Due to administrative constraints collecting data, we obtained the operating system and port data at different times. We had a port trace collected between December 19-22, 2003, and an operating system trace collected between December 29, 2003 and January 7, 2004. The port trace contained 11,963 devices and the operating system trace contained 6,395 devices.

Because we are interested in host data, we first discarded entries for specialized devices such as printers, routers, and switches. We then merged these traces to produce a combined trace of hosts that contained both operating system data and open port data for the same set of hosts. When fingerprinting operating systems, nmap determines both a class (e.g., Windows) as well as a version (e.g., Windows XP). For added consistency, we discarded host information for those entries that did not have consistent OS class and version info. The result was a data set with operating system and port data for 2,963 general-purpose hosts.

Our data set was constructed using assumptions that introduced biases. First, worms exploit vulnerabilities that are present in network services. We make the assumption that two hosts that have the same open port are running the same network service and thus have the same vulnerability. In fact, two hosts may use a given port to run different services, or even different versions (with different vulnerabilities) of the same service. Second, ignoring hosts that nmap could not consistently fingerprint could bias the host traces that were used. Third, DHCP-assigned host addresses are reused. Given the time elapsed between the time operating system information was collected and port information was collected, an address in the operating system trace may refer to a different host in the port trace. Further, a host may appear multiple times with different addresses either in the port trace or in the operating system trace. Consequently, we may have combined information from different hosts to represent one host or counted the same host multiple times.

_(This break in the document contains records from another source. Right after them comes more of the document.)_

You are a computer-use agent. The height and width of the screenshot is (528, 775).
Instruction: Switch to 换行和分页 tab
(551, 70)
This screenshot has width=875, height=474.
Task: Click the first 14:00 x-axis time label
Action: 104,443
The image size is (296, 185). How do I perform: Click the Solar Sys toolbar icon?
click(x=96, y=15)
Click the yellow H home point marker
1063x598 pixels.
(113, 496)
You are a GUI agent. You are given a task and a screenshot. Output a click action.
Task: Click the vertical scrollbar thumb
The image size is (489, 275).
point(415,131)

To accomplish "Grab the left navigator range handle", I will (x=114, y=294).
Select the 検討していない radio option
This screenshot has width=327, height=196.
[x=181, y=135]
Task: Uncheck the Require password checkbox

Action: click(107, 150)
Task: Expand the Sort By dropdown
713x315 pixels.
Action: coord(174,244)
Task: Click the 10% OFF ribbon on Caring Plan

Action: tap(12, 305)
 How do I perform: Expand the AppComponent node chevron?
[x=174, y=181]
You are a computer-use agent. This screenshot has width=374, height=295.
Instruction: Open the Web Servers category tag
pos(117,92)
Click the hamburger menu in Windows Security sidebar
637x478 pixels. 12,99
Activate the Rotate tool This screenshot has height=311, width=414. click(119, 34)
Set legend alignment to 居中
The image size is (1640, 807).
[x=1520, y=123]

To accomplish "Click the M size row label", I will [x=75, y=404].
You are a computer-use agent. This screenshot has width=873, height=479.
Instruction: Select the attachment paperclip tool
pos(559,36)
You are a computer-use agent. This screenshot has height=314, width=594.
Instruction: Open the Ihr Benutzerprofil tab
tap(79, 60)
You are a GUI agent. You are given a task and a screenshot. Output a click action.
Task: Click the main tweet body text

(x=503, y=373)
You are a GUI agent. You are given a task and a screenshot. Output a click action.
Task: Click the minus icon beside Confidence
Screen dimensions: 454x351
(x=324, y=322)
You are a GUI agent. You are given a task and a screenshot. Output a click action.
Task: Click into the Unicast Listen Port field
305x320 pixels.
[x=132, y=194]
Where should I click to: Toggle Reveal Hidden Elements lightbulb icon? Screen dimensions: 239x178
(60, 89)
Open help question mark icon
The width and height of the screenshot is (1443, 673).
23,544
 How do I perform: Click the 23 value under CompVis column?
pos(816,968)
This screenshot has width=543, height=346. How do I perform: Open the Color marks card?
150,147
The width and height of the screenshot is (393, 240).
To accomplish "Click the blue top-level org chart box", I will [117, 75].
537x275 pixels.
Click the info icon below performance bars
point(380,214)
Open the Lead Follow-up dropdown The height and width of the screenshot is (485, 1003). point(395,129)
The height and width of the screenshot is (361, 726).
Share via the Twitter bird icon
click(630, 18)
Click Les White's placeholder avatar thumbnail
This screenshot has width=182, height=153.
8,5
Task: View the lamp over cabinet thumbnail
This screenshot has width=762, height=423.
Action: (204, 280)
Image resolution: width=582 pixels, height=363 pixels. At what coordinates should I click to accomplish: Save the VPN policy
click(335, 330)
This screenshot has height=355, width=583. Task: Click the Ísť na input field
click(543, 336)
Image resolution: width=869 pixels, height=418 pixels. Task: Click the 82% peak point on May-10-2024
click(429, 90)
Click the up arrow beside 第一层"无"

The first assumption can make two hosts appear to share vulnerabilities when in fact they do not, and the second assumption can consistently discard configurations that otherwise contribute to a less skewed distribution of configurations. The third assumption may make the distribution of configurations seem less skewed, but operating system and port counts either remain the same (if hosts do not appear multiple times in the traces) or increase due to repeated configurations. The net effect of our assumptions is to make operating system and port distributions appear to be less diverse than it really is, although it may have the opposite effect on the distribution of configurations.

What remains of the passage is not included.